___ EXCERPT PROVIDED ___

Ft. Belknap's relocated Yellowstone bison herd worries adjacent landowners

Sep 12, 2013

A small herd of genetically pure Yellowstone National Park bison transported to the Fort Belknap Indian Reservation late last month are creating tension between the tribes and landowners adjacent to the animals’ enclosure.

Fort Belknap received them through a deal with the Montana Department of Fish, Wildlife and Parks after the bison wandered North of Yellowstone’s boundary and were captured. This video on the Great Falls Tribune website shows the 34 animals thundering from a horse trailer into their fenced pasture. Crowds cheered from the beds of pickup trucks.

Tribal Member Leta Calvin is less than thrilled. She and her husband run a small cow-calf operation right next to the bison pen. She worries about her livelihood.

“(When) people find out that we have the cattle here and the bison are next to them, people are gonna be less apt to buy our calves in the fall,” Calvin said.

This is due to fears of brucellosis, a disease which runs in bison and elk and can cause cattle to abort their calves. It could pretty much ruin a ranch’s business if it were found in their stock.

Ft. Belknap’s Yellowstone bison, they have been tested every year for the past six years—they do not have brucellosis. Calvin said it doesn’t matter, it’s the perception.

“People around, they’re not gonna listen to all that,” she said.

Calvin and another adjacent rancher, Mike McCabe, also fear the bison breaking out of their pasture. The tribes of Fort Belknap already have another bison herd numbering in the hundreds—bison with a small percentage of cattle genes. Landowners surrounding this other bison herd have complained for years the reservation doesn’t properly care for them. They break out, damaging private property and eating hay. McCabe thinks the same thing could happen with these genetically pure bison.

The reservation does not plan to feed them for the first year, hoping they will survive off the wild grasses already growing in their pasture.

“If they’re starving,” he said, “I can almost imagine they’re gonna try to get through there somehow.”

McCabe and Calvin both said their biggest problem is the reservation never consulted them before building the bison enclosure.

Fort Belknap tribal Fish, Wildlife and Buffalo Program Director Mark Azure disputes that. He said the reservation began building the bison fence over a year ago and landowners had plenty of chances to speak with the tribal council if they had problems. He said Calvin and McCabe never did that.

Azure argued the eight-foot-tall, woven wire fence built around the enclosure is as restrictive as any in the state. He said Fort Belknap signed documents with the state in order to receive the bison. FWP will be overseeing the reservation’s management of the animals until the spring of 2017. If the state decides the tribes aren’t taking good enough care of them, they can be taken away. Azure said Fort Belknap worked hard to get the Yellowstone bison for years.

“And we’re not just gonna stop because they’re here,” he said.

State Representative and tribal member Clarena Brockie agreed the tribes had given enough notice on where the bison enclosure was going to be built. But, she said more outreach could be done.

“I think that the tribe could meet with them and try to work out those concerns and let them know they’re gonna do everything they can to ensure that the bison remain contained in this area,” Brockie said.

___ EXCERPTED RECORDS ___

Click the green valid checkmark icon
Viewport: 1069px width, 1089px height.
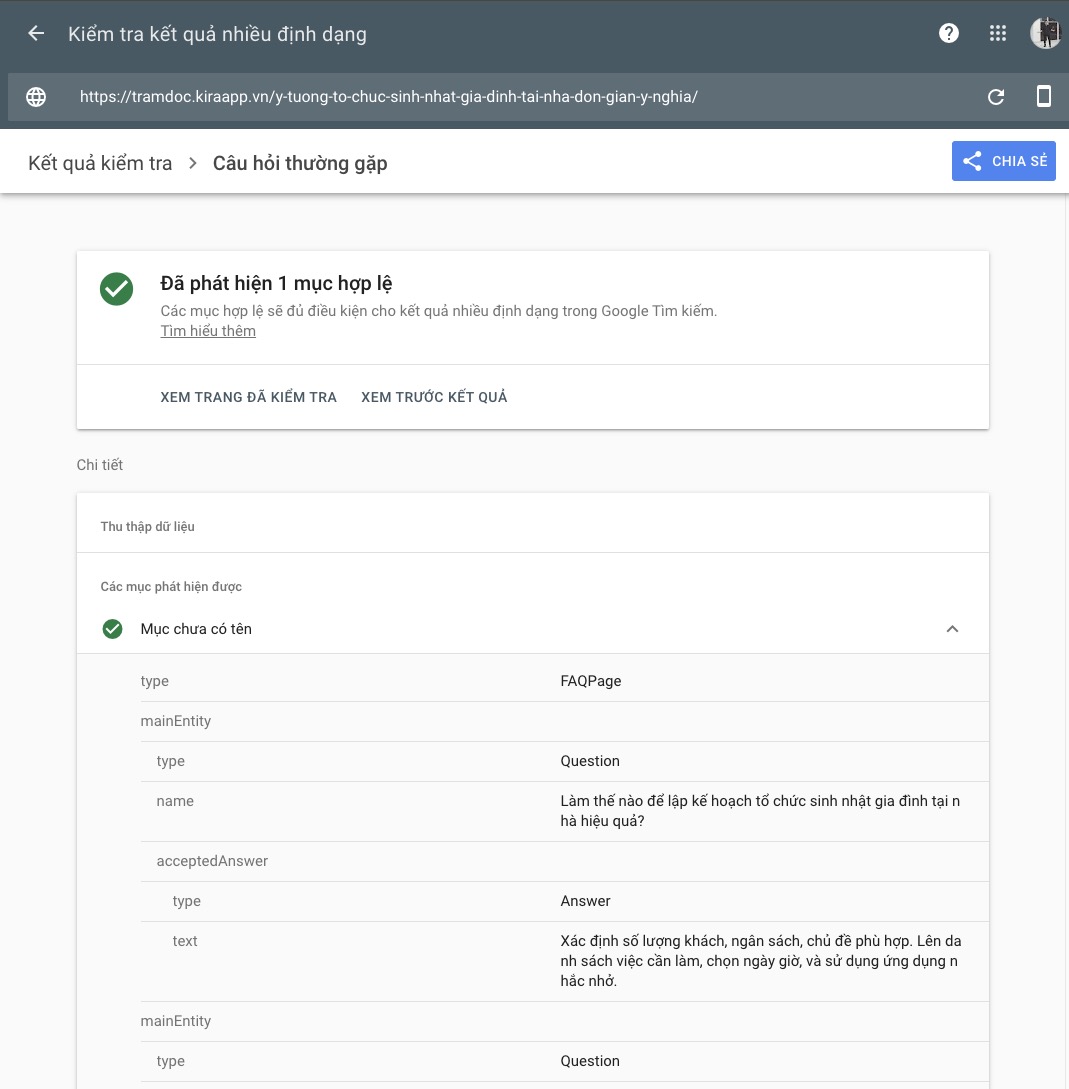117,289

___
___ EXCERPTED RECORDS ___

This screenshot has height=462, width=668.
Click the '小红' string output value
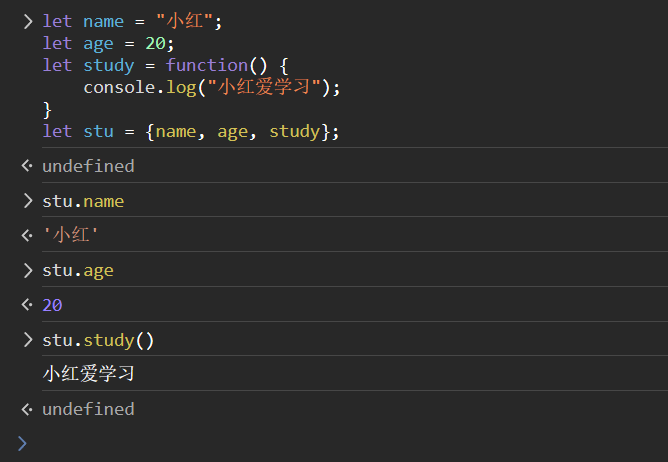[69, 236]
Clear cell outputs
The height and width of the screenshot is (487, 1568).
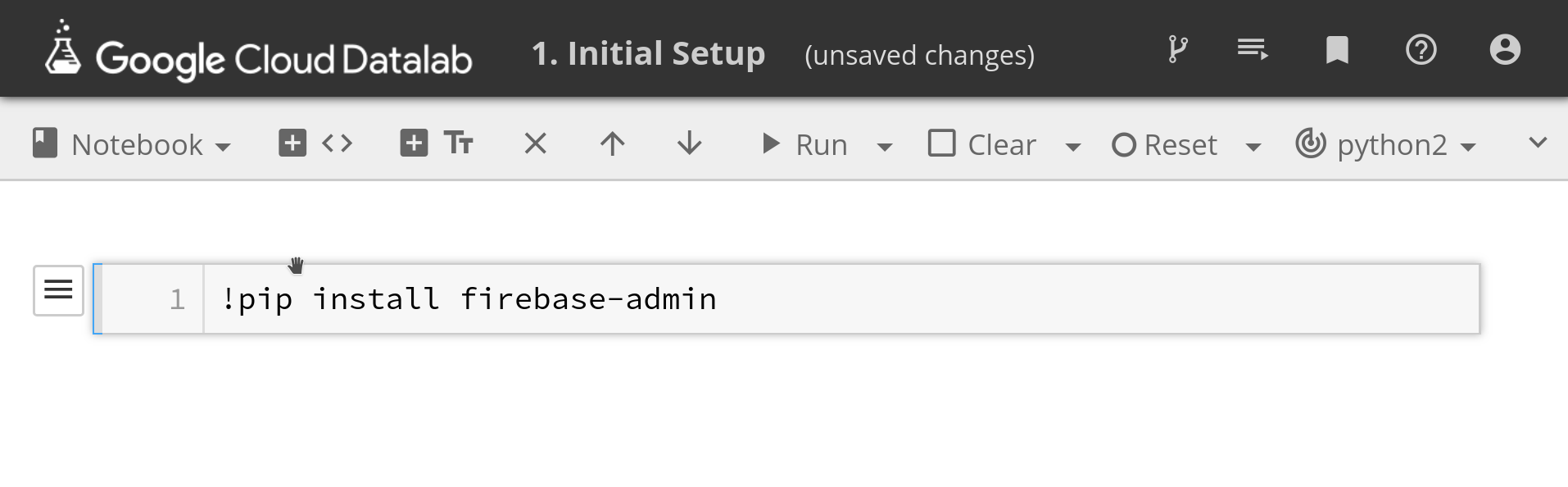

___

PROBLEMS TO SOLVE:
(a) In the article on the Fort Belknap bison herd, list every person mentioned by name.
(b) Quote the passage of the Fort Belknap bison article starting at "Fort Belknap received" and ending at "in their stock.".

OUTPUTS BY TASK:
(a)
Leta Calvin
Mike McCabe
Mark Azure
Clarena Brockie

(b)
Fort Belknap received them through a deal with the Montana Department of Fish, Wildlife and Parks after the bison wandered North of Yellowstone’s boundary and were captured. This video on the Great Falls Tribune website shows the 34 animals thundering from a horse trailer into their fenced pasture. Crowds cheered from the beds of pickup trucks.

Tribal Member Leta Calvin is less than thrilled. She and her husband run a small cow-calf operation right next to the bison pen. She worries about her livelihood.

“(When) people find out that we have the cattle here and the bison are next to them, people are gonna be less apt to buy our calves in the fall,” Calvin said.

This is due to fears of brucellosis, a disease which runs in bison and elk and can cause cattle to abort their calves. It could pretty much ruin a ranch’s business if it were found in their stock.